Please switch "GUI agent" to "screen assistant" everywhere in the data below, and reproduce the data with nothing else changed.

::: STORED DATA

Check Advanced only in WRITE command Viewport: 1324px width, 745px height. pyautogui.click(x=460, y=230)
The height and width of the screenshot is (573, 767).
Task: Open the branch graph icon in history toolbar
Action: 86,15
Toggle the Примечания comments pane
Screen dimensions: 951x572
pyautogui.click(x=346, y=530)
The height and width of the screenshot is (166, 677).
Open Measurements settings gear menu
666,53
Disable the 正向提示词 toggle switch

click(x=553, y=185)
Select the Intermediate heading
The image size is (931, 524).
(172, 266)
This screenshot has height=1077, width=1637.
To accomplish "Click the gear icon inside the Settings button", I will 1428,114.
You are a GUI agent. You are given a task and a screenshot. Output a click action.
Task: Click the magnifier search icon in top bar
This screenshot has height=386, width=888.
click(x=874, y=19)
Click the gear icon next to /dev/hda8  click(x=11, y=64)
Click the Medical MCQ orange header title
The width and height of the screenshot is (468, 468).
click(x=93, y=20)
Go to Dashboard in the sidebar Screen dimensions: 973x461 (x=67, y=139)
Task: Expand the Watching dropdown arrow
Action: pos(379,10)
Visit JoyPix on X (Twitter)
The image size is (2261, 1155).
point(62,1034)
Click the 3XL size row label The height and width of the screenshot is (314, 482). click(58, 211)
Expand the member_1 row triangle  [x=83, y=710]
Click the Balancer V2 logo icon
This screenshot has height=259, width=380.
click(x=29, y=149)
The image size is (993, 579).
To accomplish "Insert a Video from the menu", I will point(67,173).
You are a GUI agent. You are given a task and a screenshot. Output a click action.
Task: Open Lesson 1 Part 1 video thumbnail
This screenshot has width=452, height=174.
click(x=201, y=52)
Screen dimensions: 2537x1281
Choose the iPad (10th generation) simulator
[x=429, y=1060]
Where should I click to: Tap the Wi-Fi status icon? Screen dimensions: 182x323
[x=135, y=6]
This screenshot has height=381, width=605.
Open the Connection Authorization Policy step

::::::

RESPONSE TO THE TASK:
Check Advanced only in WRITE command Viewport: 1324px width, 745px height. pyautogui.click(x=460, y=230)
The height and width of the screenshot is (573, 767).
Task: Open the branch graph icon in history toolbar
Action: 86,15
Toggle the Примечания comments pane
Screen dimensions: 951x572
pyautogui.click(x=346, y=530)
The height and width of the screenshot is (166, 677).
Open Measurements settings gear menu
666,53
Disable the 正向提示词 toggle switch

click(x=553, y=185)
Select the Intermediate heading
The image size is (931, 524).
(172, 266)
This screenshot has height=1077, width=1637.
To accomplish "Click the gear icon inside the Settings button", I will 1428,114.
You are a screen assistant. You are given a task and a screenshot. Output a click action.
Task: Click the magnifier search icon in top bar
This screenshot has height=386, width=888.
click(x=874, y=19)
Click the gear icon next to /dev/hda8  click(x=11, y=64)
Click the Medical MCQ orange header title
The width and height of the screenshot is (468, 468).
click(x=93, y=20)
Go to Dashboard in the sidebar Screen dimensions: 973x461 (x=67, y=139)
Task: Expand the Watching dropdown arrow
Action: pos(379,10)
Visit JoyPix on X (Twitter)
The image size is (2261, 1155).
point(62,1034)
Click the 3XL size row label The height and width of the screenshot is (314, 482). click(58, 211)
Expand the member_1 row triangle  [x=83, y=710]
Click the Balancer V2 logo icon
This screenshot has height=259, width=380.
click(x=29, y=149)
The image size is (993, 579).
To accomplish "Insert a Video from the menu", I will point(67,173).
You are a screen assistant. You are given a task and a screenshot. Output a click action.
Task: Open Lesson 1 Part 1 video thumbnail
This screenshot has width=452, height=174.
click(x=201, y=52)
Screen dimensions: 2537x1281
Choose the iPad (10th generation) simulator
[x=429, y=1060]
Where should I click to: Tap the Wi-Fi status icon? Screen dimensions: 182x323
[x=135, y=6]
This screenshot has height=381, width=605.
Open the Connection Authorization Policy step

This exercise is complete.